Columbia, Mo. (March 22, 2007) — Ten Missouri Journalism students and one professor recently set off for St. Louis, Mo., as ambassadors of the world’s first school of journalism.
The students, all enrolled in News Producing, taught by Holly Edgell, assistant professor of radio-television journalism and KOMU executive producer, accepted an invitation to participate in the 2007 Sponsors of School Publications of Greater St. Louis Conference at Webster University. The conference brings high school journalism students and their advisers together for a full day of activities, including on-site competitions, break-out sessions, an awards ceremony and a keynote speaker.
After the conference, the students also visited the newsroom of KSDK, NewsChannel5, and visited with Charles Maulden, the station’s operations manager.
“The class seemed pretty excited to spread the message of the Missouri program and the hands-on experience our program provides,” Edgell said. “They wanted to let prospective students know that we’re actually giving our students real jobs while in school.”

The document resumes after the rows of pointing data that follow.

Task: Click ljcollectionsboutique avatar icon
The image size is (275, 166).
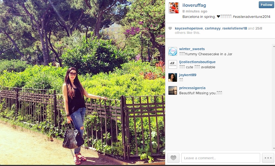Action: [172, 64]
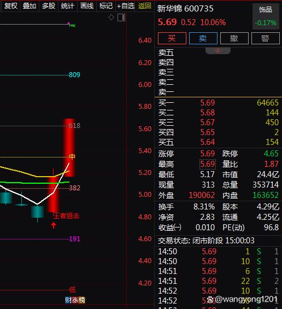Click the red up arrow signal marker

pos(54,225)
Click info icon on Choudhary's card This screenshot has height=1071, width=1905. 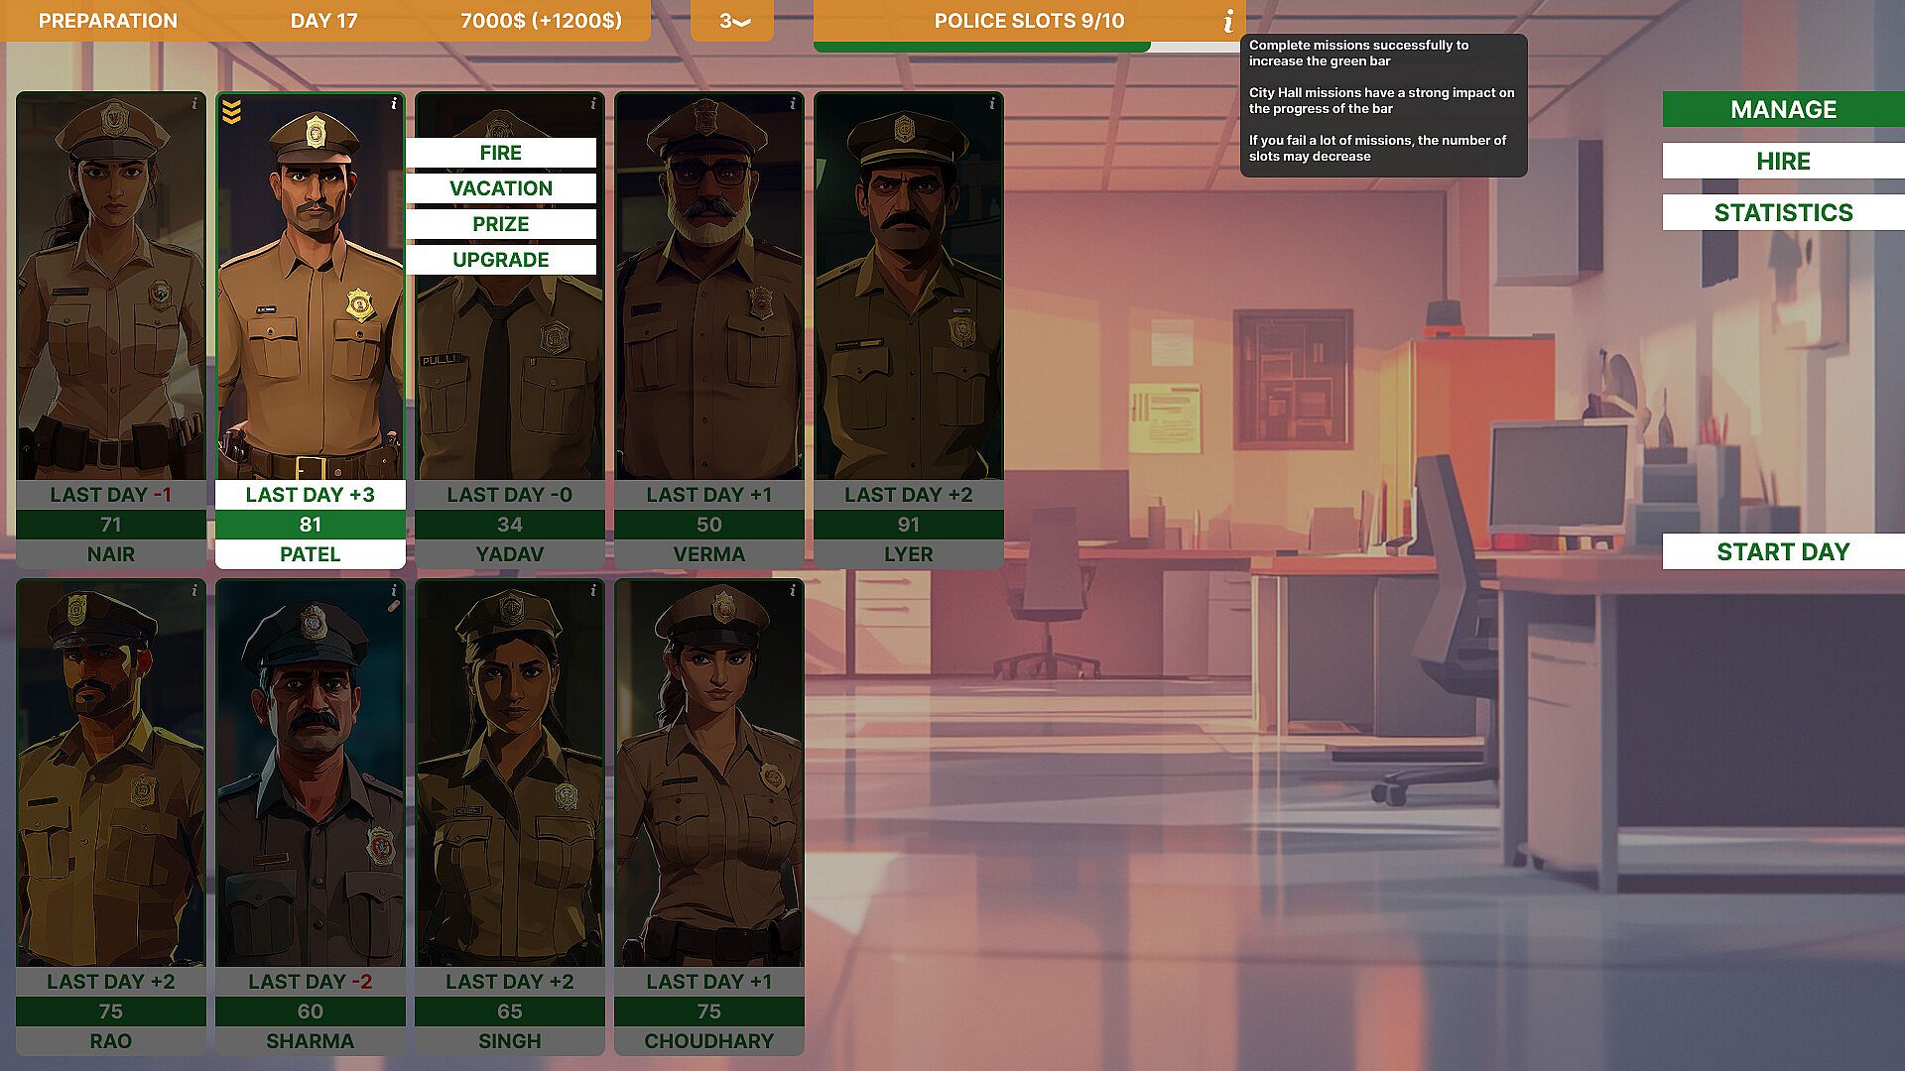point(793,590)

Edgell’s class selected two of its members, seniors Hillari Duthoo, of Kearney, Mo., and Joshua Kranzberg, of St. Louis, to participate in a panel discussion titled “What’s J-School Really Like?” In addition, all 10 delegates visited informally with high school students at the conference about the opportunities available at the Missouri School of Journalism.
“I wanted to participate in the conference because I didn’t know too much about the Missouri J-School when I was a high school senior, so I felt like it was my duty to spread as much information about the Journalism School and the University in general,” Kranzberg said.

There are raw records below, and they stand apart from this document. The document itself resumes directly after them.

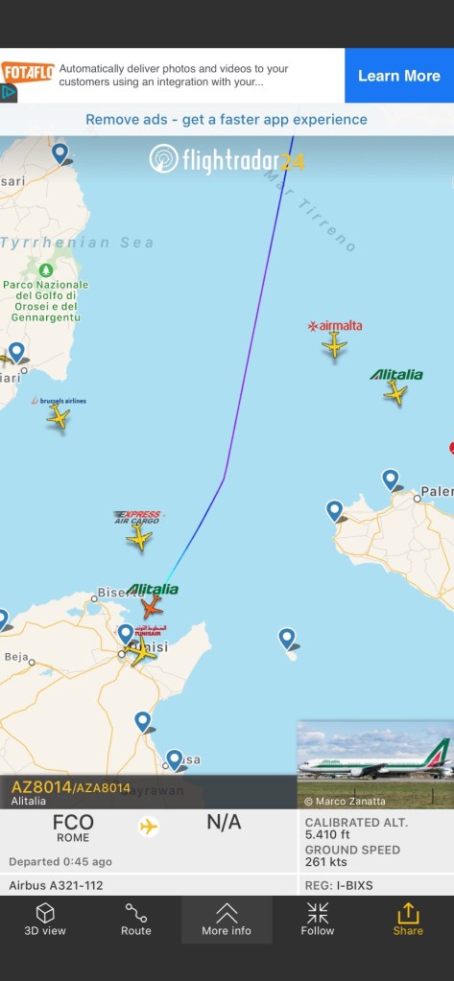Screen dimensions: 454x981
Task: Select the Tunisair aircraft over Tunisi
Action: (141, 651)
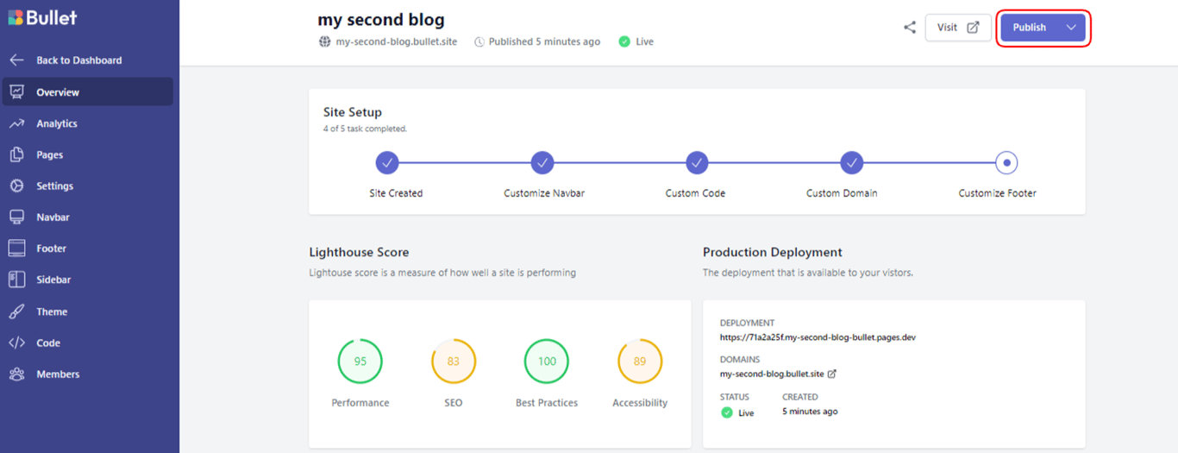Go Back to Dashboard

click(x=78, y=60)
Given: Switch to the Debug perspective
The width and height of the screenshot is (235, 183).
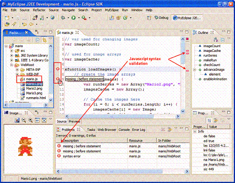Looking at the screenshot, I should click(162, 18).
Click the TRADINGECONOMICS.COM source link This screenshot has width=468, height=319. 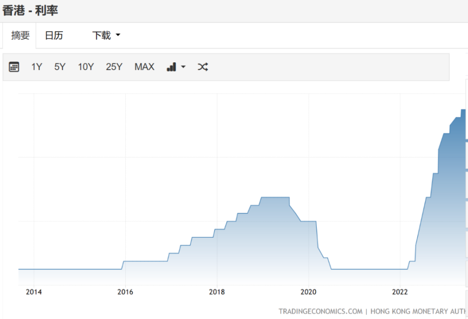click(x=320, y=312)
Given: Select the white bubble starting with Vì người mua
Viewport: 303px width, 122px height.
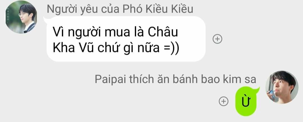Looking at the screenshot, I should point(126,39).
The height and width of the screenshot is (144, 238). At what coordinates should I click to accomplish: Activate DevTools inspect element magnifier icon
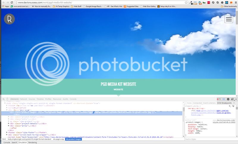4,99
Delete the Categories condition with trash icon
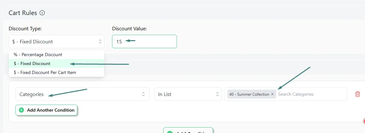Screen dimensions: 365x133 [x=358, y=94]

Because of her personal experiences as a transfer student, Duthoo said she was eager to help answer general questions about transitioning to college and adjusting to a new, and sometimes challenging, environment.
“I always love hearing what high-schoolers want to do with their lives,” Duthoo said. “I wanted to answer questions for these kids because I never had anyone to do that for me. In my college career, I’ve had a lot of experience teaching and helping young college students prepare for their time in the Journalism School and future careers.”
The high school students at the conference had plenty of questions to ask, too, Duthoo said.
“We had a lot of inquisitive young journalists,” Duthoo said. “I was terribly excited to hear them ask good questions and then see them stick around after the discussions to ask for more specific details.”
As part of their experience in News Producing, the Missouri students also work on the crew of KOMU, which is the only university-owned network affiliate in the country. KOMU serves as a working laboratory for Missouri Journalism students.